13. The apparatus of claim 10, wherein the congestion control module further comprises:

the second-level scheduling control EXP coding unit is used for coding an EXP field of an outer label of the message according to the service type of the PHB mapped by the message and the color information of the message, wherein the EXP field comprises: a first field for identifying the service type of the message and a second field for identifying the message color information of the message;

and the second-level scheduling control message forwarding unit is used for performing forwarding priority control on the message according to the service type mapped by the message.

14. A veneer, comprising:

the EXP coding chip is used for coding an EXP field of an outer label of the message according to the service type and the message color information of the PHB of the forwarding behavior of each hop of an ingress node of the message, wherein the EXP field comprises: a first field for identifying the service type of the message and a second field for identifying whether the message is a virtual private network service message within a committed bandwidth in a virtual link entering a PE (provider edge) head node of an operator edge router;

the buffer is coupled to the EXP coding chip and used for buffering the message coded by the EXP coding chip;

wherein the PE head node encodes according to the following rules:

the veneer further comprises: and the scheduler is coupled to the buffer and is used for performing at least port scheduling, tunnel scheduling, virtual link scheduling and flow level scheduling in a first-level scheduling control process according to the access node PHB, wherein the port scheduling is used for ensuring that the flows of a plurality of ports are not interfered with each other, the tunnel scheduling is used for ensuring the flow control of a plurality of tunnels in the port, the virtual link scheduling is used for ensuring the flow control of a plurality of virtual links in the virtual link, and the flow level scheduling is used for ensuring scheduling and forwarding requirements to be executed by services with different service types in the tunnels carried by the virtual link.

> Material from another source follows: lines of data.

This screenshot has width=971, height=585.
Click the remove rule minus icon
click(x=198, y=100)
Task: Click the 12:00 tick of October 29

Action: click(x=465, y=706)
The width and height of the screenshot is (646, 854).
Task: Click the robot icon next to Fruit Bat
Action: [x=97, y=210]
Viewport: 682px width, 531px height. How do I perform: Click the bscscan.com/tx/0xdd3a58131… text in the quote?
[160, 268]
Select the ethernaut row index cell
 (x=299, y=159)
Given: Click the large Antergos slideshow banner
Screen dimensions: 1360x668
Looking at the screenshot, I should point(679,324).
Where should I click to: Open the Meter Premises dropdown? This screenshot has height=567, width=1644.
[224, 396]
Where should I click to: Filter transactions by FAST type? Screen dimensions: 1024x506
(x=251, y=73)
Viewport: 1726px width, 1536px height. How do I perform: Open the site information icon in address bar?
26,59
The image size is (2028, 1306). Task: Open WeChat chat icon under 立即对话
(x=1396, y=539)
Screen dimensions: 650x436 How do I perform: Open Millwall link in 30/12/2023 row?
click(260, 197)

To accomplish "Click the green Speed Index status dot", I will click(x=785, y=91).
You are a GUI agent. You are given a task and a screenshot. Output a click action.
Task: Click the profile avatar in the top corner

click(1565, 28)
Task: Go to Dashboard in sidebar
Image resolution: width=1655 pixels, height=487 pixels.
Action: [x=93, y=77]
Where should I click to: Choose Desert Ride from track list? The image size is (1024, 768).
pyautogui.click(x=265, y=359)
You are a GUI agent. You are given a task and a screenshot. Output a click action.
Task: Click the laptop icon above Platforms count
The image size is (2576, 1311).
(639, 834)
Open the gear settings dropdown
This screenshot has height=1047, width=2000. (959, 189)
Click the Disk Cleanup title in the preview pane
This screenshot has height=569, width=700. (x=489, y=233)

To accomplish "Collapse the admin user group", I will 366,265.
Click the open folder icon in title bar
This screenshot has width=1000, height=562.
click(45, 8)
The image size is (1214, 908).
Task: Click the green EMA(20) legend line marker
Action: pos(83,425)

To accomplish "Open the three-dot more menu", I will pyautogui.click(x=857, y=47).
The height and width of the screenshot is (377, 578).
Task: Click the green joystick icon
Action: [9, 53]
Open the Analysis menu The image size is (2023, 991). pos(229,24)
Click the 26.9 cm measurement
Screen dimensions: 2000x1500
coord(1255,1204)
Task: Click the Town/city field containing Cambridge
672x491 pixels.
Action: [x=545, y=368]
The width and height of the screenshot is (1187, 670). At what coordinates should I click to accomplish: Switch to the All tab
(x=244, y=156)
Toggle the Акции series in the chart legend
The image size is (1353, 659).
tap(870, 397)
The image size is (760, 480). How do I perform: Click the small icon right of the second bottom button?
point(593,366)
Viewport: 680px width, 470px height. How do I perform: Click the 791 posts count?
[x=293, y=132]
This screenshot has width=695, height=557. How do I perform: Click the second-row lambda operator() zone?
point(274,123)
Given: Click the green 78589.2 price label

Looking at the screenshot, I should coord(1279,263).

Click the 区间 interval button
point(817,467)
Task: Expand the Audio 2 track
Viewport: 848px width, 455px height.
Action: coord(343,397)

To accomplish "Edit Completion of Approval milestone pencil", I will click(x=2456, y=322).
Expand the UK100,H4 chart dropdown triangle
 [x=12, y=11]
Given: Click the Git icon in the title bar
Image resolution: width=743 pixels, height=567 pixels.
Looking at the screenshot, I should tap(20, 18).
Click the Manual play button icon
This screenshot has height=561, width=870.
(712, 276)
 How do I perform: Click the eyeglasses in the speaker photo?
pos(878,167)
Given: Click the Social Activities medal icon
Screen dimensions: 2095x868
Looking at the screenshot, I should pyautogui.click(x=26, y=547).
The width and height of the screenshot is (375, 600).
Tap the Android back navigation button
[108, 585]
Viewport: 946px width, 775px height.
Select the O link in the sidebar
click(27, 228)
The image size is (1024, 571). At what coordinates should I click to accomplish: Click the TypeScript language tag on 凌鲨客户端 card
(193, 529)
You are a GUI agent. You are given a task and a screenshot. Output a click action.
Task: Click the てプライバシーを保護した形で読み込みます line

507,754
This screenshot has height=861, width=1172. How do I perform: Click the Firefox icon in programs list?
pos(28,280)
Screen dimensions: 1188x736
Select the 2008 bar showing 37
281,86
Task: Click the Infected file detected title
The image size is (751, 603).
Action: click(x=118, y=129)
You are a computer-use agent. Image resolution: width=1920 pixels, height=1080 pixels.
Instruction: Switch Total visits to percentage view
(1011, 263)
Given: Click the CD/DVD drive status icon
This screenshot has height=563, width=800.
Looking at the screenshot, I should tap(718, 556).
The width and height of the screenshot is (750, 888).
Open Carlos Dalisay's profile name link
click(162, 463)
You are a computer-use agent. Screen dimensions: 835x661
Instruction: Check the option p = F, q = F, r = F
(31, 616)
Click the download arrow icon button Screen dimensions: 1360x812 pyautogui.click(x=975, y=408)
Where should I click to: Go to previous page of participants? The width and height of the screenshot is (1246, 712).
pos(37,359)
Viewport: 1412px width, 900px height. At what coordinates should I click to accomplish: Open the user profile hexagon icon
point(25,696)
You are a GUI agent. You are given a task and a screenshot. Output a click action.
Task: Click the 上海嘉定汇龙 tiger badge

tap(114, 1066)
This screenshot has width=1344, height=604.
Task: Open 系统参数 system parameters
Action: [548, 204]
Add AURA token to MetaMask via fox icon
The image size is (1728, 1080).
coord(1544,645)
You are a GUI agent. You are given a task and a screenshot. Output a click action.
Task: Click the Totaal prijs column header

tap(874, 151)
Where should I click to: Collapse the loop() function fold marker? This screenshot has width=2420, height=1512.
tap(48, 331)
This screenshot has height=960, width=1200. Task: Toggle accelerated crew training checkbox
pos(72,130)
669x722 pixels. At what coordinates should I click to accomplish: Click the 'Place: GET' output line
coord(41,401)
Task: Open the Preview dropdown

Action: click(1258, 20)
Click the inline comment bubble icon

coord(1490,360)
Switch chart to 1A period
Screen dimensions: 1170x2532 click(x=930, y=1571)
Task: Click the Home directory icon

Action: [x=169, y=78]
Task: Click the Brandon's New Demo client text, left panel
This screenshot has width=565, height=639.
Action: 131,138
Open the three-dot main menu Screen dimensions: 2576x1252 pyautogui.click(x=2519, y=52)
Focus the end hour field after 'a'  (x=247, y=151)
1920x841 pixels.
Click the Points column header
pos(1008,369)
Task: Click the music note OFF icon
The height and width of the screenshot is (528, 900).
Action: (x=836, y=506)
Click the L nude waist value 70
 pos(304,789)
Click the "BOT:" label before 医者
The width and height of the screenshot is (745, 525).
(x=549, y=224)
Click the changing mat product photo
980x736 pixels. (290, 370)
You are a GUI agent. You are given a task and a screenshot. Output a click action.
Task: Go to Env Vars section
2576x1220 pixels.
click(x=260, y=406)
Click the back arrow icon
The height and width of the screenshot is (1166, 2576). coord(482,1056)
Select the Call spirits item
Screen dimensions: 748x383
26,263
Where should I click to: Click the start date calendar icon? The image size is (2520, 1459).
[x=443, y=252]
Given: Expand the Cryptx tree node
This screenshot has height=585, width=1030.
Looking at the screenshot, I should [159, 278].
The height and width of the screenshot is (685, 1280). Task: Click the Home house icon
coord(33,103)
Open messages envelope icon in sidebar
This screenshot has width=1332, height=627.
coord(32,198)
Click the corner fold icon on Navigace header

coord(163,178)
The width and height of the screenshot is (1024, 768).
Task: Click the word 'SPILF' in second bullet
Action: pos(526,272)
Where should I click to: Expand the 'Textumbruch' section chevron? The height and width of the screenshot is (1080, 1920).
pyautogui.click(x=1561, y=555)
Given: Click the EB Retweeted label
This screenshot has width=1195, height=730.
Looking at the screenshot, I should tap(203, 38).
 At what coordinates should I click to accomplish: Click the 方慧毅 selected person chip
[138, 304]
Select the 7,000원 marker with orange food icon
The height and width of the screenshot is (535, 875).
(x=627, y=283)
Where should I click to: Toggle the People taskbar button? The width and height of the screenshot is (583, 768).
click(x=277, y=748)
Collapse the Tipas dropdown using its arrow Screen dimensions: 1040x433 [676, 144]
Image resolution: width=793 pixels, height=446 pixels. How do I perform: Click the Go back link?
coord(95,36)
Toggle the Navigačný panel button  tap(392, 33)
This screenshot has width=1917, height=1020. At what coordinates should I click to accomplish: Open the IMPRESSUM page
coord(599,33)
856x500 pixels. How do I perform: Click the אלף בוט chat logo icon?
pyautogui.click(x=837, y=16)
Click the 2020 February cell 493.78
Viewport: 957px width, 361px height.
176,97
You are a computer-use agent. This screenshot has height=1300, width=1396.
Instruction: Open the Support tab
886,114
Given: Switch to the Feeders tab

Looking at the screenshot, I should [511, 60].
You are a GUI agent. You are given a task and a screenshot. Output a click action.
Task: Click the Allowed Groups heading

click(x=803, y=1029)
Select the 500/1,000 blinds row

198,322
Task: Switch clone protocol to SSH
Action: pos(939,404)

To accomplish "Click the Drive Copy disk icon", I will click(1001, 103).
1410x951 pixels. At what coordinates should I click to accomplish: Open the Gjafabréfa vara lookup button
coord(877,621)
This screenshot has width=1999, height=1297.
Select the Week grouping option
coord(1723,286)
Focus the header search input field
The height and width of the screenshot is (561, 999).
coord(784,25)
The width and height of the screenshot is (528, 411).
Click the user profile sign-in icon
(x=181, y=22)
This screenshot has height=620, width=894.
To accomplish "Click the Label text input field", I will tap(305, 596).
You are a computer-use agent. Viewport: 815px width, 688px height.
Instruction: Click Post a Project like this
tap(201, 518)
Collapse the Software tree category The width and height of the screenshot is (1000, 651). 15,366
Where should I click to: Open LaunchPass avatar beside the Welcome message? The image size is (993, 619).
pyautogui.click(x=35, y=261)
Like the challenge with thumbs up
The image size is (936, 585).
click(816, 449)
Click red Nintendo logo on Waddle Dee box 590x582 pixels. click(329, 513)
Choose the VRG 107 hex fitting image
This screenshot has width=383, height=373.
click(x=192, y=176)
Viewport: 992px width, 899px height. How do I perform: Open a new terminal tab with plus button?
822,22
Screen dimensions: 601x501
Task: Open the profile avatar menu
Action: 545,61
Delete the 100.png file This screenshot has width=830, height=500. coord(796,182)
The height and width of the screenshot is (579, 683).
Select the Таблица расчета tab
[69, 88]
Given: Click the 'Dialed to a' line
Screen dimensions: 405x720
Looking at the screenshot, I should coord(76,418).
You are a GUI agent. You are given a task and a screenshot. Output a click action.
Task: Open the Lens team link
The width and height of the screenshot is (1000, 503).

15. The board according to claim 14, wherein the scheduler is further configured to forward, according to the ingress node PHB, a packet with a higher forwarding priority for a service type that is preferentially forwarded in a second-level scheduling control process during packet header encapsulation processing of the packet.

16. A veneer, comprising:

a processor, configured to map, according to an EXP field of a packet received by an intermediate node, each hop issue as a PHB, where the EXP field includes: a first field for identifying the service type of the message and a second field for identifying whether the message is a virtual private network service message within a committed bandwidth in a virtual link entering a PE (provider edge) head node of an operator edge router;

the scheduler is coupled to the processor and is used for carrying out two-stage scheduling control on flow according to the mapped PHB, wherein the first-stage scheduling control is used for controlling bandwidth, and the second-stage scheduling control is used for controlling the prior forwarding of the message;

wherein the intermediate node maps according to the following rules:

the veneer further comprises: and the scheduler is coupled to the buffer and is used for performing at least port scheduling, tunnel scheduling, virtual link scheduling and flow level scheduling in the first-level scheduling control process according to the mapped PHB, wherein the port scheduling is used for ensuring that the flows of a plurality of ports are not interfered with each other, the tunnel scheduling is used for ensuring the flow control of a plurality of tunnels in the port, the virtual link scheduling is used for ensuring the flow control of a plurality of virtual links in the virtual link, and the flow level scheduling is used for ensuring the scheduling and forwarding requirements to be executed by the services of different service types in the tunnels carried by the virtual link.